1. The Superior Court of Peach County has three terms of court a year, which begin in March, August, and November. See OCGA § 15-6-3 (23). During the August 2009 term of that court, Appellant was indicted for malice murder, felony murder, armed robbery, and theft by taking a motor vehicle. During the same term, Appellant filed a statutory demand for speedy trial. Because she is charged with three crimes that are “capital offenses” for speedy trial purposes, her demand is governed by OCGA § 17-7-171. See Turner v. State, 269 Ga. 392, 393 (497 SE2d 560) (1998) (holding that murder is a “capital offense” for purposes of OCGA § 17-7-171); White v. State, 202 Ga. App. 370, 371 (414 SE2d 296) (1991) (holding that armed robbery is a “capital offense” for purposes of OCGA § 17-7-171); Cleary v. State, 258 Ga. 203, 205 (366 SE2d 677) (1988) (holding that “where a multi-count indictment includes both capital and noncapi-tal offenses, the time for trial upon a proper demand by a defendant is the time allowed under OCGA § 17-7-171 for the more serious offenses”), disapproved in part on other grounds, Mize v. State, 262 Ga. 489, 490, n. 1 (422 SE2d 180) (1992).
In the two terms of court (November 2009 and March 2010) that followed the term in which Appellant filed her speedy trial demand, no trial occurred. The third term (August 2010) also expired without a trial; however, during that term, the State filed a notice of intent to seek the death penalty. On February 1, 2011, in the fourth term (November 2010) following the one in which Appellant’s demand was filed, Appellant filed a motion for discharge and acquittal, contending that, because two terms had expired after the filing of her demand, she was entitled to be automatically discharged and acquitted under OCGA § 17-7-171 (b). The parties stipulated that at all of these terms of court juries were “impaneled and qualified to try the defendant.” Id.
The State’s filing of a notice of intent to seek the death penalty typically resets the statutory speedy trial clock, which will not start over “until the convening of the first term following the completion of pretrial review proceedings in the Supreme Court under Code Section 17-10-35.1.” OCGA § 17-7-171 (c). See Franks v. State, 266 Ga. 707, 707 (469 SE2d 651) (1996). However, the filing of a death penalty notice cannot reset a speedy trial deadline that has already expired. See Labovitz v. Hopkinson, 271 Ga. 330, 333, and n. 5 (519 SE2d 672) (1999) (noting that under the speedy trial statutes, “[t]he discharge and acquittal occurs by operation of law at the close of the last term at which the defendant could be tried timely”); Smith v. State, 192 Ga. App. 604, 604-605 (386 SE2d 370) (1989) (holding that because a defendant’s discharge and acquittal occurs by operation of law at the close of the last term at which he could be timely tried, the waiver of his demand at a subsequent term has no effect and does prevent discharge and acquittal when sought).
Applying these principles to this case, if OCGA § 17-7-171 (b) requires the discharge and acquittal of a defendant when two terms of court have expired after the filing of a statutory demand for speedy trial in a capital case, Appellant was entitled to be discharged and acquitted by operation of law at the close of the March 2010 term of court, and the State’s filing of the death penalty notice in the following August 2010 term had no speedy trial effect.
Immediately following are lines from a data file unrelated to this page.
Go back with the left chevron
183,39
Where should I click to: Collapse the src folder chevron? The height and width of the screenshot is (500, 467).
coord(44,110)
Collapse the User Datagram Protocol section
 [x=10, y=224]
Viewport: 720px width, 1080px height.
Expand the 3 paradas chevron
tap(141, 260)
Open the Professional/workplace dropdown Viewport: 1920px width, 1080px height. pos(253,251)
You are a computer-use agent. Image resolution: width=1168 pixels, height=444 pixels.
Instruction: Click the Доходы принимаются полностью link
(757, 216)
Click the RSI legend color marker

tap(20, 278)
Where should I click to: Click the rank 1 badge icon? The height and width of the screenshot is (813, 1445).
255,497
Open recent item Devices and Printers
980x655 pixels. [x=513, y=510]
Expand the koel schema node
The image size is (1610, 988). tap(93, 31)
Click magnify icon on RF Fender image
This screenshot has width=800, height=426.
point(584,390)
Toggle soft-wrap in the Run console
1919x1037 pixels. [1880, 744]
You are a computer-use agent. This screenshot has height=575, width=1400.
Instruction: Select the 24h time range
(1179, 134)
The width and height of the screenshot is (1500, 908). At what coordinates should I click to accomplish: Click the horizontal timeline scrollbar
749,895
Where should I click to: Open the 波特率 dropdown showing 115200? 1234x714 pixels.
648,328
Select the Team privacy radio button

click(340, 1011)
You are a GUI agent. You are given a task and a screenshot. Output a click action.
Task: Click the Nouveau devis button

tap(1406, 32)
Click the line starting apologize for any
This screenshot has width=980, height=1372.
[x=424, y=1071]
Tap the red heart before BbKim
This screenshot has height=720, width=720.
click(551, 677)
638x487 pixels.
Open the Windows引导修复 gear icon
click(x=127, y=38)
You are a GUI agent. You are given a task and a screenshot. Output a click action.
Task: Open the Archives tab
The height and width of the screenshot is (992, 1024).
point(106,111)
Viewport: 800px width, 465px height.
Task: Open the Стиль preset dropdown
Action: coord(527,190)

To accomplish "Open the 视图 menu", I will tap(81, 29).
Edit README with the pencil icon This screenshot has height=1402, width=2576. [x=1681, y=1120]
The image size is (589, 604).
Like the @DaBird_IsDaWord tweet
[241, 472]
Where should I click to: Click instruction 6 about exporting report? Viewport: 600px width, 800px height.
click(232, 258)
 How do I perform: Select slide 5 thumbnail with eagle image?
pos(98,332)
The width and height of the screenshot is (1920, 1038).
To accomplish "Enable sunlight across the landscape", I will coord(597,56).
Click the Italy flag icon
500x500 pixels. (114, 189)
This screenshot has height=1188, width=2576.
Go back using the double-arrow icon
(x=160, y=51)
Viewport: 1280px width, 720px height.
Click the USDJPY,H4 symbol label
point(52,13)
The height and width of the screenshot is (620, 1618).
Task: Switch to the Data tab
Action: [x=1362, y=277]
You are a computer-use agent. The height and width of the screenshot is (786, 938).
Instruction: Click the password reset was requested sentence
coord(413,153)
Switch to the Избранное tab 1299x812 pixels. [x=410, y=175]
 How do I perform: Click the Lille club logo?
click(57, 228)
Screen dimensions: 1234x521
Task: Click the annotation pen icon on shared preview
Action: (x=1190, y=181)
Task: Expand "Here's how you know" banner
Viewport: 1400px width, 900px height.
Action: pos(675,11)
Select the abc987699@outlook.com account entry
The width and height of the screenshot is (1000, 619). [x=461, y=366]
However, if OCGA § 17-7-171 (b) requires that more than two terms of court expire before a defendant is entitled to discharge and acquittal, then the State’s filing of the death penalty notice during the third term had the effect of resetting the statutory speedy trial clock, and Appellant’s motion for discharge and acquittal was premature. The trial court adopted the latter reading of OCGA § 17-7-171 (b) and denied Appellant’s motion as premature. We affirm.
2. OCGA § 17-7-171 (a) specifies how and when a defendant accused of a capital offense may file a statutory demand for a speedy trial. Subsection (b) of the statute then states:
If more than two regular terms of court are convened and adjourned after the term at which the demand for speedy trial is filed and the defendant is not given a trial, then the defendant shall be absolutely discharged and acquitted of the offense charged in the indictment, provided that at both terms there were juries impaneled and qualified to try the defendant and provided, further, that the defendant was present in court announcing ready for trial and requesting a trial on the indictment.
In ordinary English, “more than two regular terms of court” means just that — a number of regular court terms greater than two. See OCGA § 1-3-1 (b) (“In all interpretations of statutes, the ordinary signification shall be applied to all words, except words of art... .”). OCGA § 17-7-171 (b) specifies that the counting begins with the terms “after” the term in which the speedy trial demand is filed, and it further specifies that ongoing terms are not counted, only terms that have been “convened and adjourned.” Thus, under the plain language of OCGA § 17-7-171 (b), a defendant accused of a capital offense may be discharged and acquitted only if she is not given a trial after at least three full terms of court have expired since the term in which her demand was filed.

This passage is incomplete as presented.